BRIEF. Make a verbatim copy of all the records. Skip every image.

####

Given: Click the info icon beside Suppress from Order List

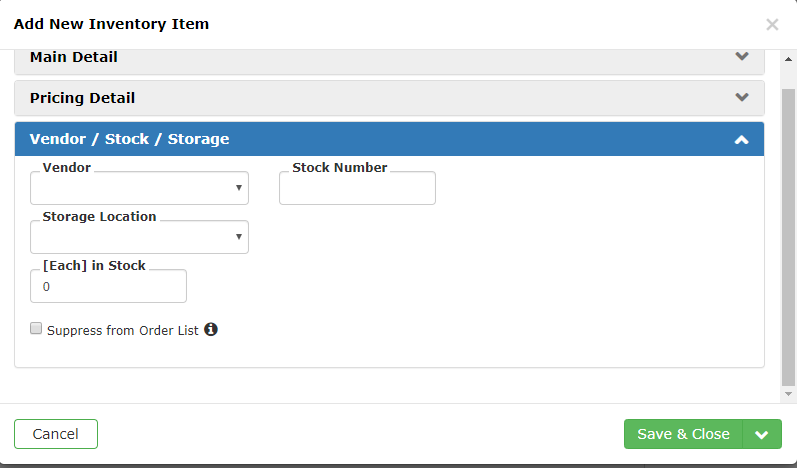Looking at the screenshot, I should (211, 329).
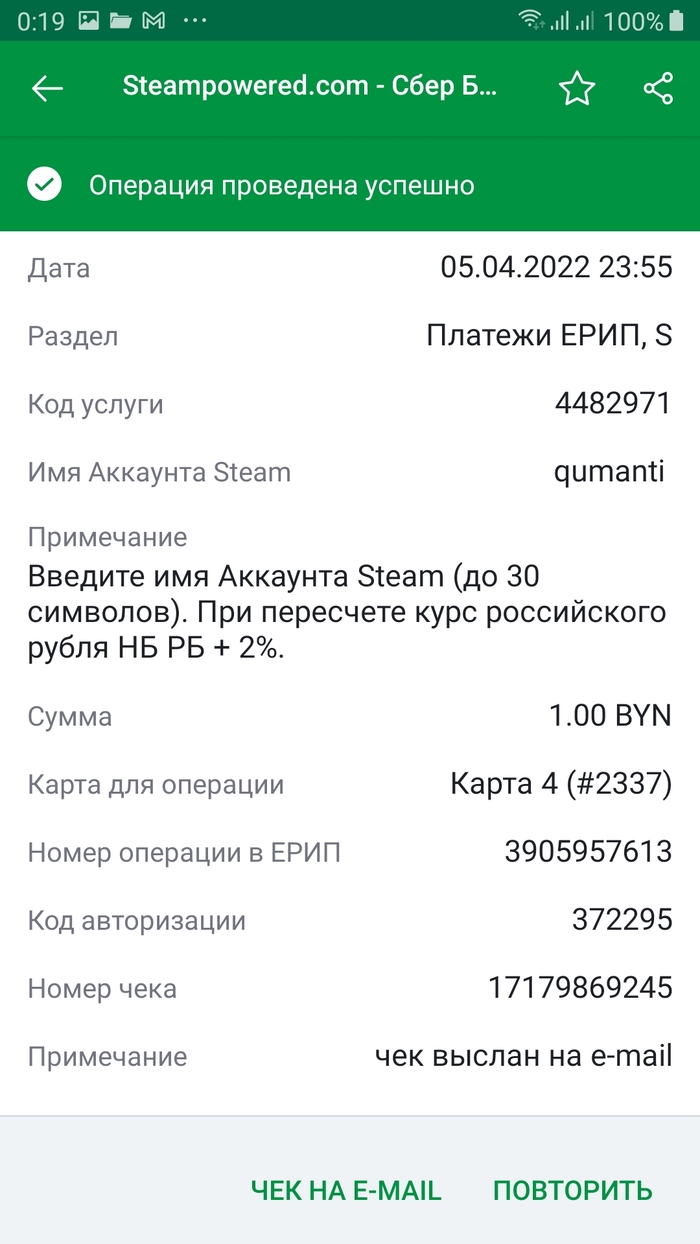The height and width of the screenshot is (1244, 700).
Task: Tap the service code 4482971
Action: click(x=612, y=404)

####

RESULT OF THE TASK.
Given: Click the info icon beside Suppress from Order List

Looking at the screenshot, I should (211, 329).
The height and width of the screenshot is (1244, 700).
Task: Tap the service code 4482971
Action: click(x=612, y=404)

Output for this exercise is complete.